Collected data
┄┄┄┄┄┄

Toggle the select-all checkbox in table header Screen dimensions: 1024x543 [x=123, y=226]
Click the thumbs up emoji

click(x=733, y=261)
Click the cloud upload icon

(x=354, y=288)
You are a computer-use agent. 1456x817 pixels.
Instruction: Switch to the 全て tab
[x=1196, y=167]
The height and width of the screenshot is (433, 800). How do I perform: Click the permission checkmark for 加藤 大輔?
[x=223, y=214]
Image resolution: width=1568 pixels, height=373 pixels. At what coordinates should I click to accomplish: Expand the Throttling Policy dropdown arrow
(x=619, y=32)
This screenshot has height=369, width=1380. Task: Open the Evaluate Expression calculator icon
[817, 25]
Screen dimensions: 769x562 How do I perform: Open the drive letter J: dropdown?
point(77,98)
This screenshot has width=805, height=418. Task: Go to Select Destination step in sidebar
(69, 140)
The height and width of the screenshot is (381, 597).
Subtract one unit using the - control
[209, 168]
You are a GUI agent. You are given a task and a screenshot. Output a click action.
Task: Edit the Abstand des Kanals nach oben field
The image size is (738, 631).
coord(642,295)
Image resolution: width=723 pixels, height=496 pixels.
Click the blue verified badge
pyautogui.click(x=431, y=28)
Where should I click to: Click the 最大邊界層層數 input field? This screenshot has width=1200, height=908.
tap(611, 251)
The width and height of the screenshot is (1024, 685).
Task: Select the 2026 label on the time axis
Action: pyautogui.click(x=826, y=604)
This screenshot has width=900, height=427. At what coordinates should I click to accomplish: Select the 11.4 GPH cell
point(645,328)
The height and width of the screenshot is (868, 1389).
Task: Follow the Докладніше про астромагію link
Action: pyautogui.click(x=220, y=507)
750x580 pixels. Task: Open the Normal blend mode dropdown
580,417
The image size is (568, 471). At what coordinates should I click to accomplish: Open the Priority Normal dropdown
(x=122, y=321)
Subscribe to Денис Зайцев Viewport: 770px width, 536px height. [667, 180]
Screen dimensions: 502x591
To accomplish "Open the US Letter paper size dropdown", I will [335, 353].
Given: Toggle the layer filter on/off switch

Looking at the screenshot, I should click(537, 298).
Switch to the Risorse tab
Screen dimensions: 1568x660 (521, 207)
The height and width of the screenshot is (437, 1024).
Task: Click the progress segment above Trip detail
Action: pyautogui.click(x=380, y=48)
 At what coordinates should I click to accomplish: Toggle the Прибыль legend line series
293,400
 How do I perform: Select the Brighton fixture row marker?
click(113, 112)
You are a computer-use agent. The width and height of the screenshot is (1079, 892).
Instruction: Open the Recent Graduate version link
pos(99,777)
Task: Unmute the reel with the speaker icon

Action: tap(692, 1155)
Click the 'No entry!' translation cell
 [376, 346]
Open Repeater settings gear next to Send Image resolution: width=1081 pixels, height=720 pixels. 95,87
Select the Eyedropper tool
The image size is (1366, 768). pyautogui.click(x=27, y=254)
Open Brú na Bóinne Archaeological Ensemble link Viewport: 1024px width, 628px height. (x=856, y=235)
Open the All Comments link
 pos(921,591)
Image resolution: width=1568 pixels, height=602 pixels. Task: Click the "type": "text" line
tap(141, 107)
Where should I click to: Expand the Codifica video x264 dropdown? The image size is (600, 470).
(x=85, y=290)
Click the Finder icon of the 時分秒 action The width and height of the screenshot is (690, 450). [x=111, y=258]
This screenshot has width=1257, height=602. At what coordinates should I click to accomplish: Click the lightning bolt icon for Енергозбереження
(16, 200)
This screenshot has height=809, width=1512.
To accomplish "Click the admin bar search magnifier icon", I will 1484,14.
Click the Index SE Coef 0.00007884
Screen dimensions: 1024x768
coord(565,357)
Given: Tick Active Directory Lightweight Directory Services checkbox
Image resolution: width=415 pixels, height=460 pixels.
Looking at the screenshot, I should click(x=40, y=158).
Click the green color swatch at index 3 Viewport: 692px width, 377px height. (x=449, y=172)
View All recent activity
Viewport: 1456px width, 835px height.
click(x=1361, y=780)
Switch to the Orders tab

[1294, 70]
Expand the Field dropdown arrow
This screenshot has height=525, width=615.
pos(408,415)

┄┄┄┄┄┄

[TASK STATEMENT]: Without changing a single character, repeat each record.

[WRITTEN SOLUTION]:
Toggle the select-all checkbox in table header Screen dimensions: 1024x543 [x=123, y=226]
Click the thumbs up emoji

click(x=733, y=261)
Click the cloud upload icon

(x=354, y=288)
You are a computer-use agent. 1456x817 pixels.
Instruction: Switch to the 全て tab
[x=1196, y=167]
The height and width of the screenshot is (433, 800). How do I perform: Click the permission checkmark for 加藤 大輔?
[x=223, y=214]
Image resolution: width=1568 pixels, height=373 pixels. At what coordinates should I click to accomplish: Expand the Throttling Policy dropdown arrow
(x=619, y=32)
This screenshot has height=369, width=1380. Task: Open the Evaluate Expression calculator icon
[817, 25]
Screen dimensions: 769x562 How do I perform: Open the drive letter J: dropdown?
point(77,98)
This screenshot has width=805, height=418. Task: Go to Select Destination step in sidebar
(69, 140)
The height and width of the screenshot is (381, 597).
Subtract one unit using the - control
[209, 168]
You are a GUI agent. You are given a task and a screenshot. Output a click action.
Task: Edit the Abstand des Kanals nach oben field
The image size is (738, 631).
coord(642,295)
Image resolution: width=723 pixels, height=496 pixels.
Click the blue verified badge
pyautogui.click(x=431, y=28)
Where should I click to: Click the 最大邊界層層數 input field? This screenshot has width=1200, height=908.
tap(611, 251)
The width and height of the screenshot is (1024, 685).
Task: Select the 2026 label on the time axis
Action: pyautogui.click(x=826, y=604)
This screenshot has width=900, height=427. At what coordinates should I click to accomplish: Select the 11.4 GPH cell
point(645,328)
The height and width of the screenshot is (868, 1389).
Task: Follow the Докладніше про астромагію link
Action: pyautogui.click(x=220, y=507)
750x580 pixels. Task: Open the Normal blend mode dropdown
580,417
The image size is (568, 471). At what coordinates should I click to accomplish: Open the Priority Normal dropdown
(x=122, y=321)
Subscribe to Денис Зайцев Viewport: 770px width, 536px height. [667, 180]
Screen dimensions: 502x591
To accomplish "Open the US Letter paper size dropdown", I will [335, 353].
Given: Toggle the layer filter on/off switch

Looking at the screenshot, I should click(537, 298).
Switch to the Risorse tab
Screen dimensions: 1568x660 (521, 207)
The height and width of the screenshot is (437, 1024).
Task: Click the progress segment above Trip detail
Action: pyautogui.click(x=380, y=48)
 At what coordinates should I click to accomplish: Toggle the Прибыль legend line series
293,400
 How do I perform: Select the Brighton fixture row marker?
click(113, 112)
You are a computer-use agent. The width and height of the screenshot is (1079, 892).
Instruction: Open the Recent Graduate version link
pos(99,777)
Task: Unmute the reel with the speaker icon

Action: tap(692, 1155)
Click the 'No entry!' translation cell
 [376, 346]
Open Repeater settings gear next to Send Image resolution: width=1081 pixels, height=720 pixels. 95,87
Select the Eyedropper tool
The image size is (1366, 768). pyautogui.click(x=27, y=254)
Open Brú na Bóinne Archaeological Ensemble link Viewport: 1024px width, 628px height. (x=856, y=235)
Open the All Comments link
 pos(921,591)
Image resolution: width=1568 pixels, height=602 pixels. Task: Click the "type": "text" line
tap(141, 107)
Where should I click to: Expand the Codifica video x264 dropdown? The image size is (600, 470).
(x=85, y=290)
Click the Finder icon of the 時分秒 action The width and height of the screenshot is (690, 450). [x=111, y=258]
This screenshot has width=1257, height=602. At what coordinates should I click to accomplish: Click the lightning bolt icon for Енергозбереження
(16, 200)
This screenshot has height=809, width=1512.
To accomplish "Click the admin bar search magnifier icon", I will 1484,14.
Click the Index SE Coef 0.00007884
Screen dimensions: 1024x768
coord(565,357)
Given: Tick Active Directory Lightweight Directory Services checkbox
Image resolution: width=415 pixels, height=460 pixels.
Looking at the screenshot, I should click(x=40, y=158).
Click the green color swatch at index 3 Viewport: 692px width, 377px height. (x=449, y=172)
View All recent activity
Viewport: 1456px width, 835px height.
click(x=1361, y=780)
Switch to the Orders tab

[1294, 70]
Expand the Field dropdown arrow
This screenshot has height=525, width=615.
pos(408,415)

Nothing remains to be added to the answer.